Arrohateck

Total population
- Extinct

Regions with significant populations
- Eastern Virginia

Languages
- Powhatan

Religion
- Indigenous religion

Related ethnic groups
- Pamunkey, Patawomeck, Chickahominy, and other Algonquian peoples

= Arrohattoc =

Historical Native American tribe in Virginia, U.S.

The Arrohattoc, also occasionally spelled Arrohateck, was a Native American tribe from Henrico County, Virginia in the United States.

In the early 18th century, the tribe was led by their chief Ashuaquid and was part of the Powhatan Confederacy. Their main village was located on the James River, the location of which is now the site of Henrico, Virginia.

== History ==
=== 17th century ===
In 1607 the tribe came into contact with Christopher Newport and John Smith, who were exploring the area with a small group of men associated with the Virginia Company of London. The group was given a warm welcome by the Arrohattocs, a reception that they enjoyed when they continued up the James River and arrived at another village, which was ruled over by Powhatan's son Parahunt, also known as Tanx (meaning "Little") Powhatan. The tribe would also continue to help the settlers when their fort was attacked by hostile Indians later that same year.

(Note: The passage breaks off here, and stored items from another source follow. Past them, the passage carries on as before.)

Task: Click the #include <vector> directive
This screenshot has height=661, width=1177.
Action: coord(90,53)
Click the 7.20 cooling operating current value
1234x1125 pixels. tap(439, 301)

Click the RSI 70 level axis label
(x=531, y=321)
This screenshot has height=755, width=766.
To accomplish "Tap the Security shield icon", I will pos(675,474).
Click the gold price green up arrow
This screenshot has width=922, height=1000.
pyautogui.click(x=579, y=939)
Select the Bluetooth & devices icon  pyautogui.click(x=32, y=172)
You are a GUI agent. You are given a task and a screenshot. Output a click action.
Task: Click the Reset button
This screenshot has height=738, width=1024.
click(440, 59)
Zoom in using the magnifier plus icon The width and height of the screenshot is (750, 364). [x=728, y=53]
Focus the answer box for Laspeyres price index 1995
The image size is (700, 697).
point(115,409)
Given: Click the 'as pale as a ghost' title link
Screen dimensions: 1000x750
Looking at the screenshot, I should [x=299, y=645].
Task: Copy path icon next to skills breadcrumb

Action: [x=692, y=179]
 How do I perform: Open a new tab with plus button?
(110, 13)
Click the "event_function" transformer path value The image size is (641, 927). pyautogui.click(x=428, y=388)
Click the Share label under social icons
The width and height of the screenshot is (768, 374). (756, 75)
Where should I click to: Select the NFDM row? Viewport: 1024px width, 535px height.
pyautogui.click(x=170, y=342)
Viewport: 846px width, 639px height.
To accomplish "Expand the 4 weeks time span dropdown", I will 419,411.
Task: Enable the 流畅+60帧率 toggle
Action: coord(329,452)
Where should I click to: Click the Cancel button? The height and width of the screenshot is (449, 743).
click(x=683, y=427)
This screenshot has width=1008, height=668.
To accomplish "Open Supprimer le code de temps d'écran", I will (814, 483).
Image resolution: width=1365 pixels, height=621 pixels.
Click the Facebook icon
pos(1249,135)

However, as time progressed relations between the Arrohattocs and English colonists deteriorated, and by 1609 the tribe was unwilling to trade with the settlers. As the population began to dwindle, the tribe declined and was last mentioned in a 1610 report by the visiting William Strachey. By 1611 the tribe's Henrico town was found to be deserted when Sir Thomas Dale went to use the land to found Henricus.